Illustration: JooHee Yoon for HuffPost

This story about climate change and education was produced as part of the nine-part series “Are We Ready? How Schools Are Preparing — and Not Preparing — Children for Climate Change,” reported by HuffPost and The Hechinger Report, a nonprofit, independent news organization focused on inequality and innovation in education.

On the eve of each hurricane season, Jamar McKneely worries that this one will bring the next Katrina. McKneely was a teacher at Edna Karr High School in New Orleans when the 2005 hurricane devastated the city and closed his school for months.

But instead of a deadly hurricane, this year brought another crisis that shut the city’s school system: the coronavirus pandemic. McKneely, who now leads InspireNOLA Charter Schools, is trying to use this latest emergency to prepare for future natural disasters and disease outbreaks that are worsening due to climate change. His schools have been scrambling to set up online learning, connect students with virtual counseling and get laptops into the hands of families — steps McKneely says will be invaluable if another hurricane disrupts education.

“We are building all of that now to make sure we’re better prepared,” he said. “For us it might be the coronavirus or the next epidemic, but it could easily be the next hurricane as well.”
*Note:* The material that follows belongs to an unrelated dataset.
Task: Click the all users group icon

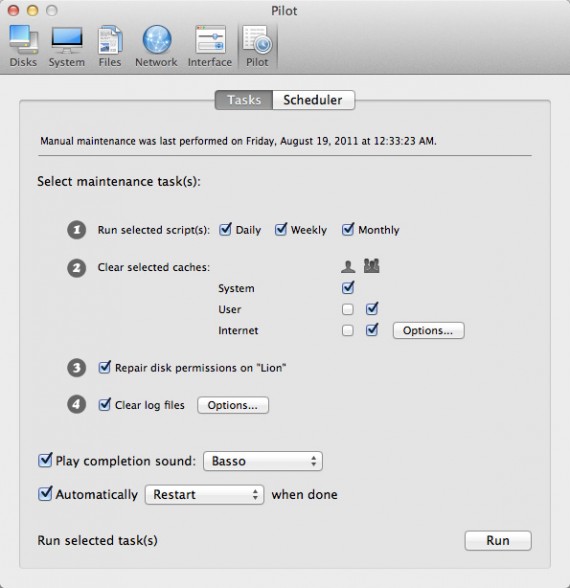Action: click(372, 266)
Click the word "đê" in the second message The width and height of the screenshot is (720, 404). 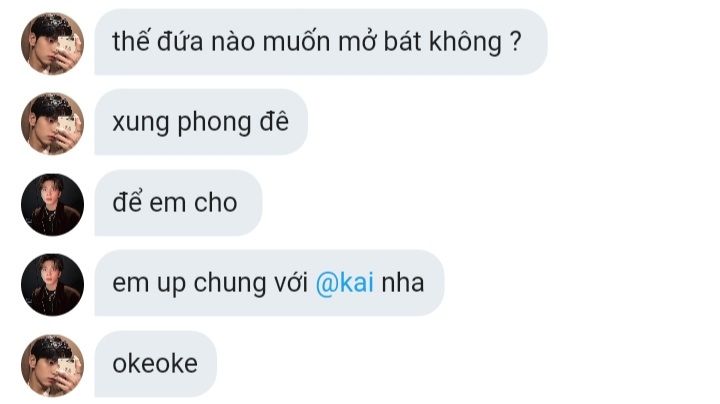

Like McKneely, some educators, government officials and policy experts around the country say the coronavirus carries lessons for another global crisis of our time, climate change. So far, the pandemic has revealed the challenges of conducting education remotely as well as uneven access to Wi-Fi and devices such as laptops. Overcoming those difficulties could equip schools for a future in which severe floods and fires increasingly batter communities and pause in-person education. The coronavirus could serve as a reminder to educators to reinforce the value of science education and the need for quality mental...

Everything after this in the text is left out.